焼いてからいつまでも柔らかいようなパンは、たいていの場合、油脂がたくさん入っていたり、食品添加物が入っている。なるべく安全な食べものを選ぶようになった頃から、味覚が変わってきたのもあり、菓子パンは買わなくなり、ハード系のパンを好むようになった。最近ではハード系のパンを焼いているパン屋さんも増えてきたが、当時はそういうパン屋さんはあまりなく(今でもハード系を中心に焼いているパン屋さんは少数派だけど)、遠くまででも買いに行った。東京の国立の「タルムリエ」というパン屋さんには、府中のアパートから1時間以上歩いて自家製天然酵母パンを買いに行った。

そのうち、パンは酵母によって味がずいぶん違ってくることを体感的に知った。天然酵母といっても、市販の天然酵母を使うとどれも同じような感じの味になってあまり面白みがなく、自家製天然酵母のパンを好むようになった。天然酵母といっても、例えばレーズンからおこしたものなのか、柑橘類か、小麦そのものの酵母なのか、はたまたタルムリエで知った楽健寺酵母のように人参や里芋などの酵母なのか、によって異なり、材料によっても違ってきて、面白い。

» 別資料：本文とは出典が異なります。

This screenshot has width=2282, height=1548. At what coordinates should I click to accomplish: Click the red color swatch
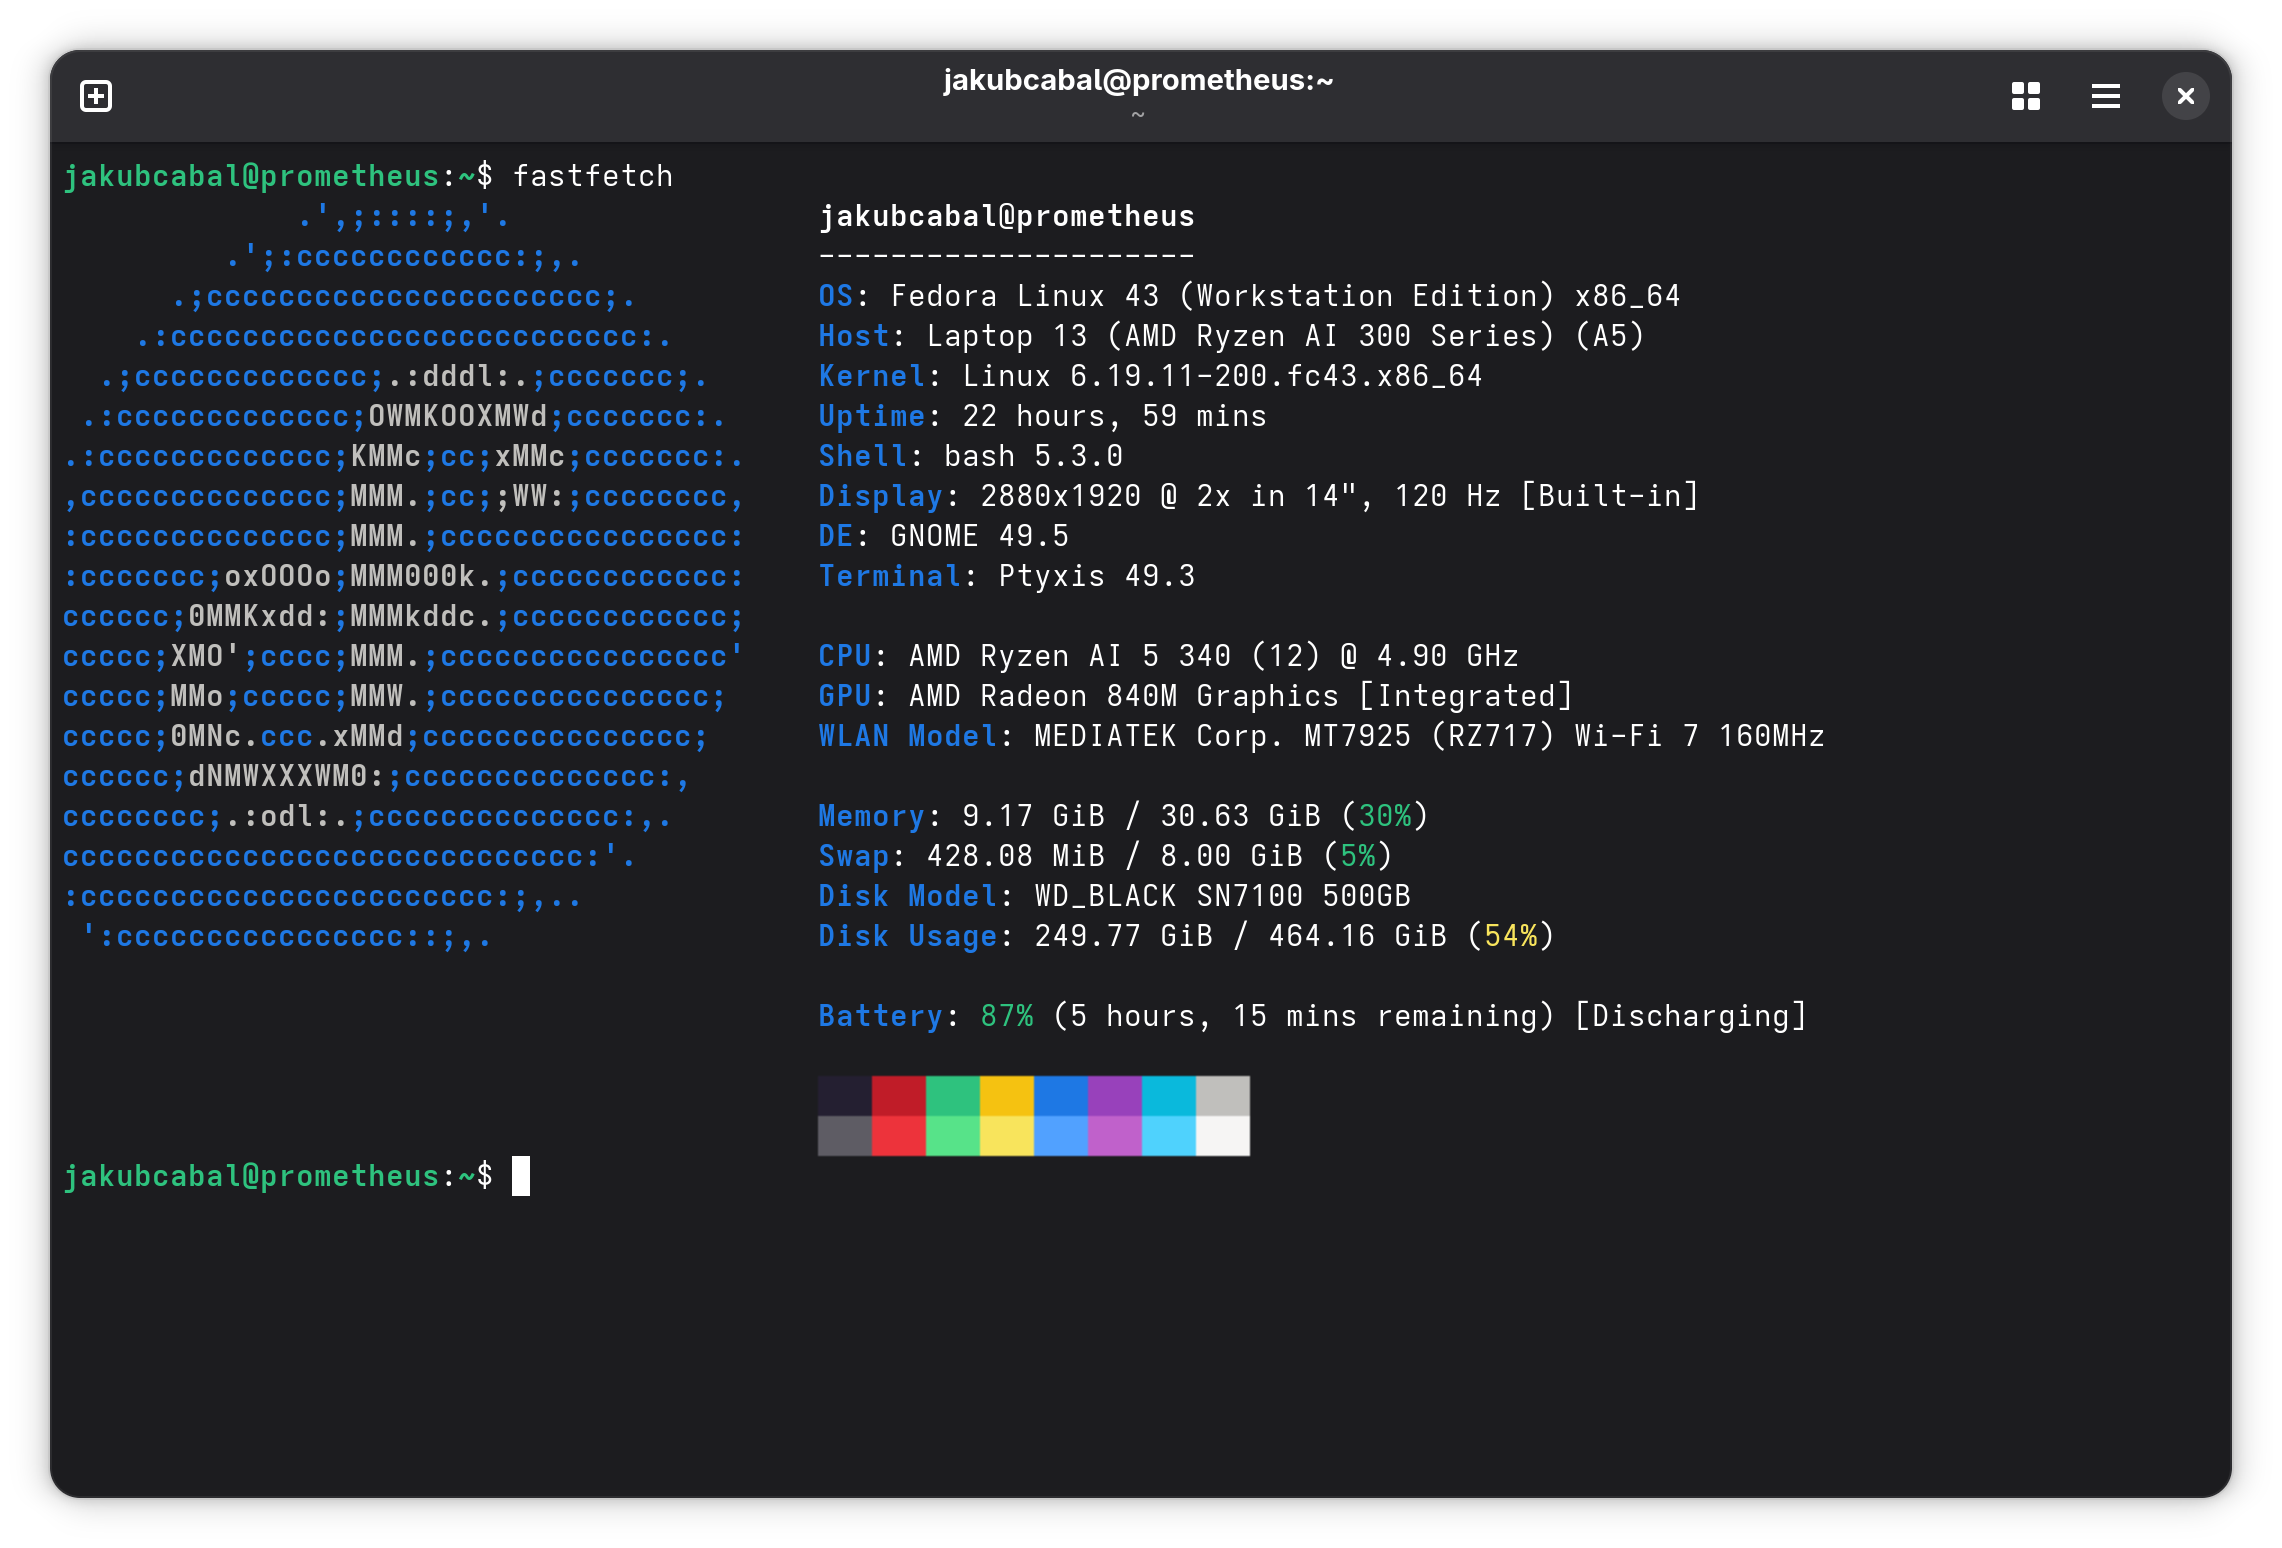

そのうち家でもレーズンや、りんごや柑橘類などで酵母をおこしてパンを焼くようになった。自分でつくり始めると、お店で焼いているパンのことがさらにわかってくる。お店で販売されている本格的な天然酵母パンを食べると、舌や身体全体で学習し、美味しいパンの基準が身についてくる(家でどんなふうにつくっても基本的に美味しいものだけど、これが美味しいパンなんだという自信がついてくる)。

東京で暮らしていた頃は、「タルムリエ」のほかに、「木のひげ」や「ラパンノワール」(実店舗は埼玉)のパンも大好物だった。香川に移住すると、すぐに(その前から)天然酵母のパン屋さんを探し、最初に「ベーカリー クッキア」の存在を知り、香川でも美味しい天然酵母パンを食べられる!と安心したものだった。その後、香川で他にも美味しい天然酵母のパンを焼いてくれているお店にいろいろ出会った(→「香川の天然酵母のパン屋さん8店をご紹介。酵母の種類についても」)。

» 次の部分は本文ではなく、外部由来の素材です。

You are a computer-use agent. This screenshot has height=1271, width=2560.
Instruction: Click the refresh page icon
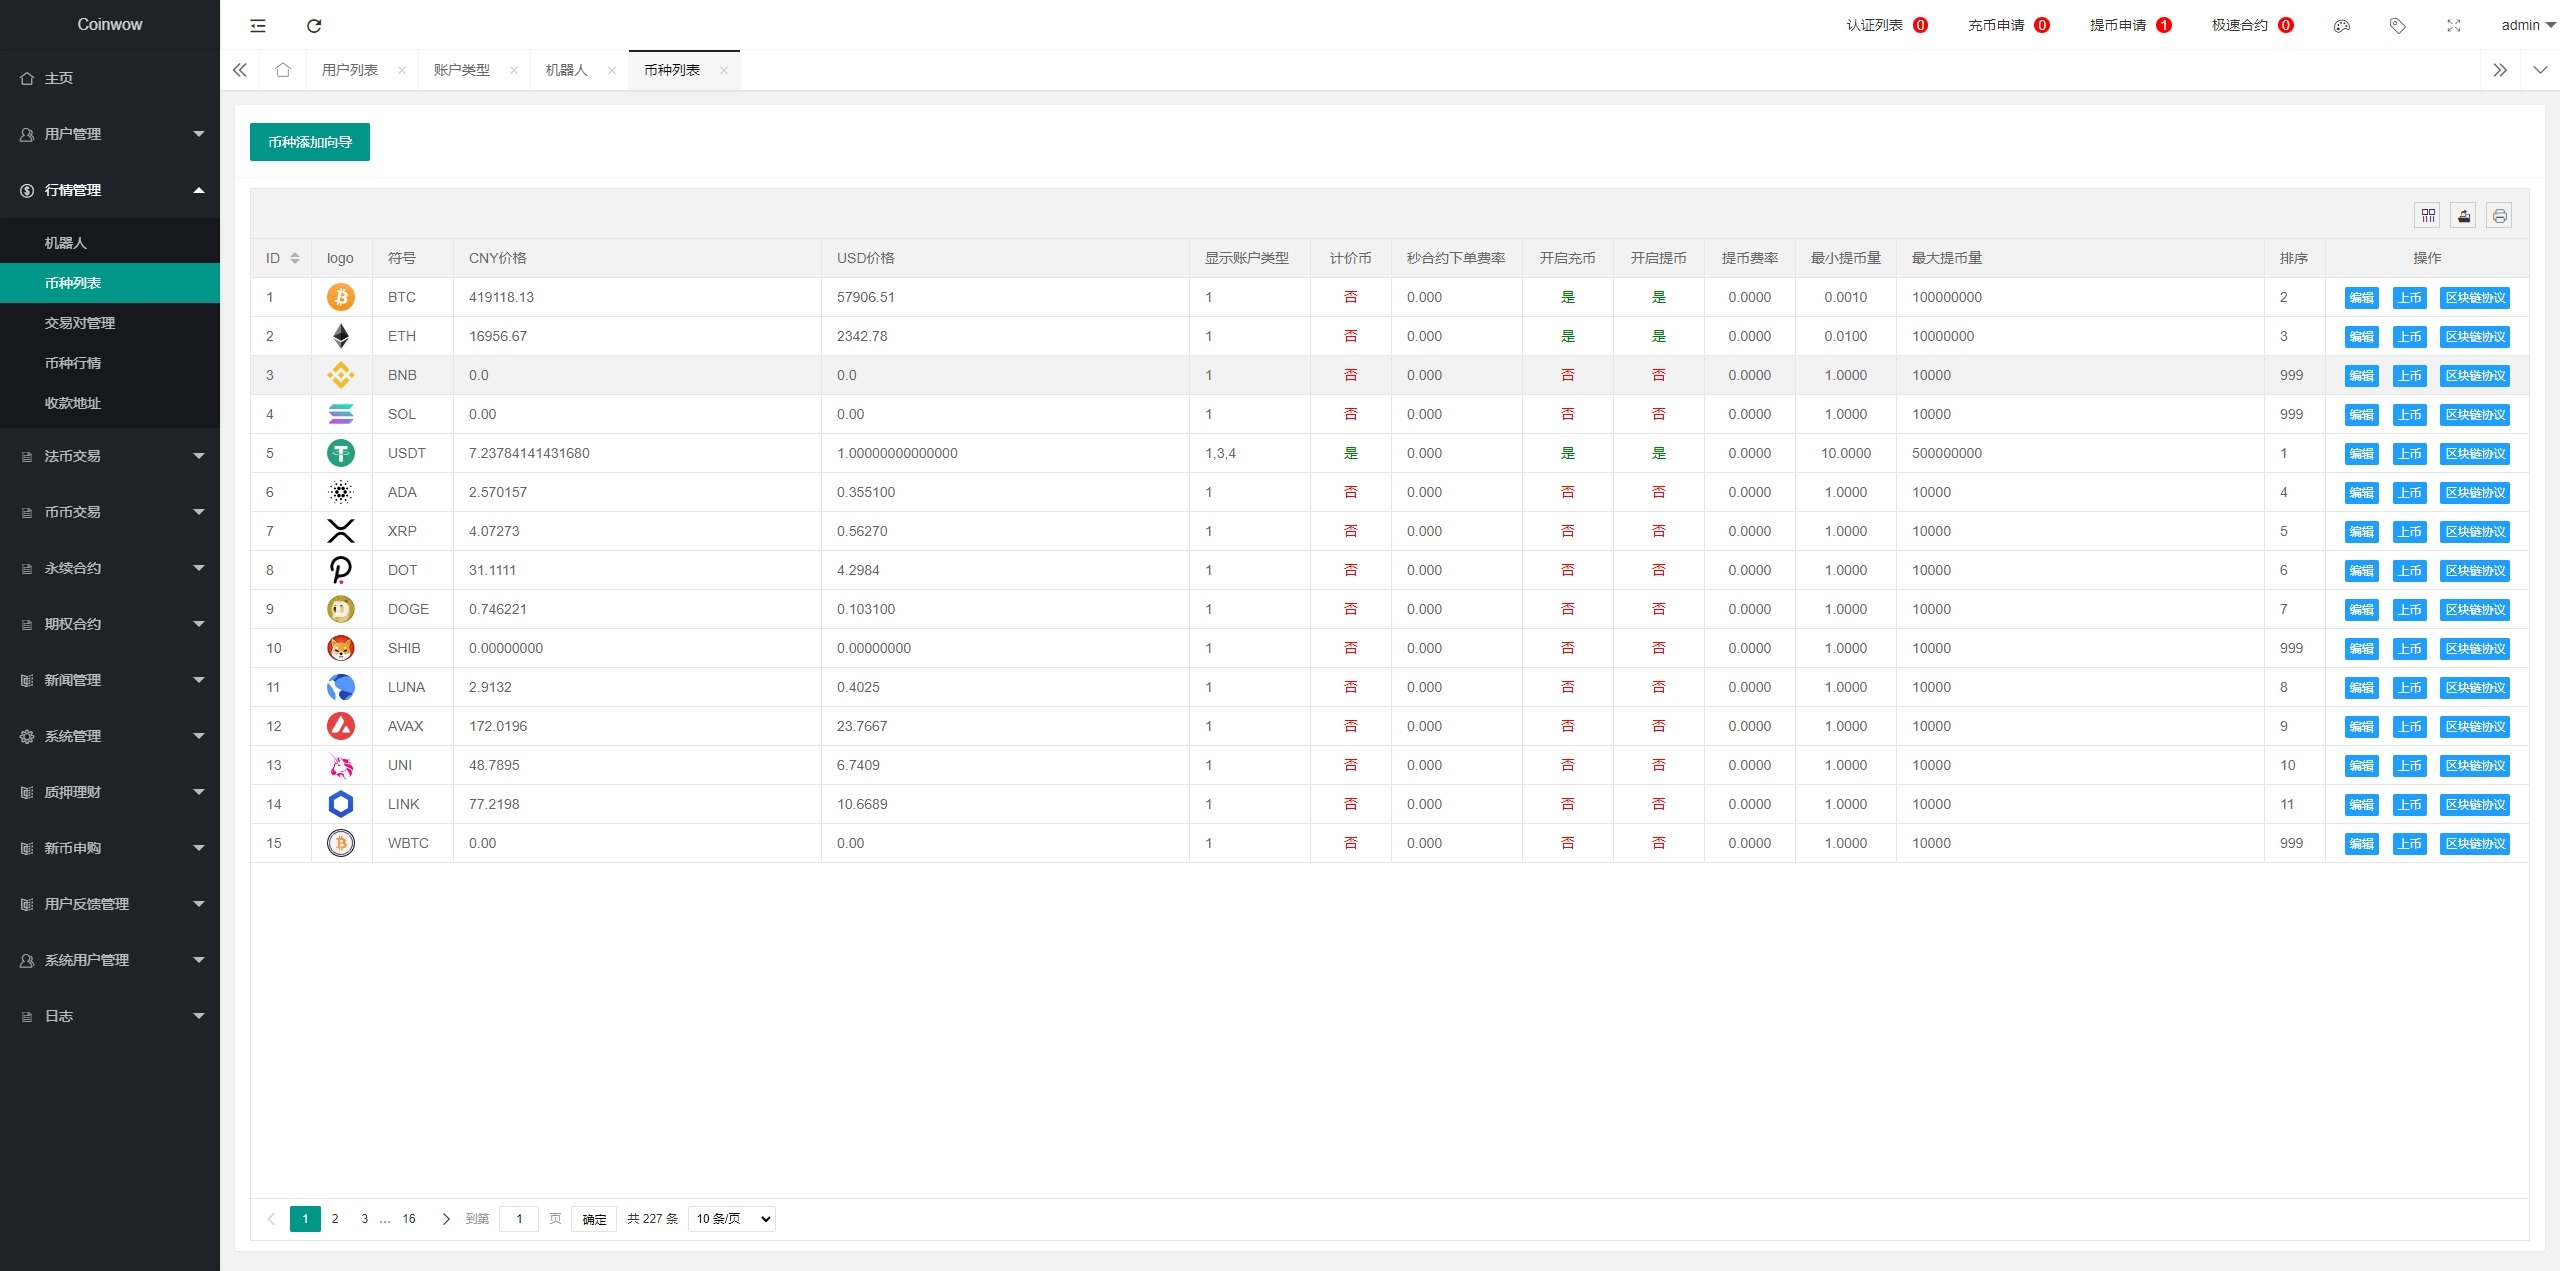[314, 26]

家でもいろんな天然酵母パンをつくってきて、最近は、レーズンやライ麦でおこした酵母と無農薬の全粒粉100%でつくるフライパン焼きパンに落ち着いた。

白ごまペースト(無いときはピーナッツ100%のペースト)と自家製白味噌に豆乳少々を加えて練ったペーストを塗る(乗せる)のがお気に入り。


ずっしりと詰まったパンなので、おやつにふた切れ食べると満足する。食べ始めると止まらなくなる甘い菓子パンとは大違いで、血糖値が急に上がりすぎず、腹持ちもよい。酸味があるので、よくある食パンや甘い菓子パンに慣れているときに食べると、美味しいとは感じないかもしれない(かつての自分もすぐには受け付けなかったに違いない…)。一口にパンといってもいろいろなパンが存在する。1日にわずか(?)数切れ食べるものだとしても、どんなパンを食べ続けるかによって、(短期的・長期的)将来の健康がずいぶん違ってくるように思う。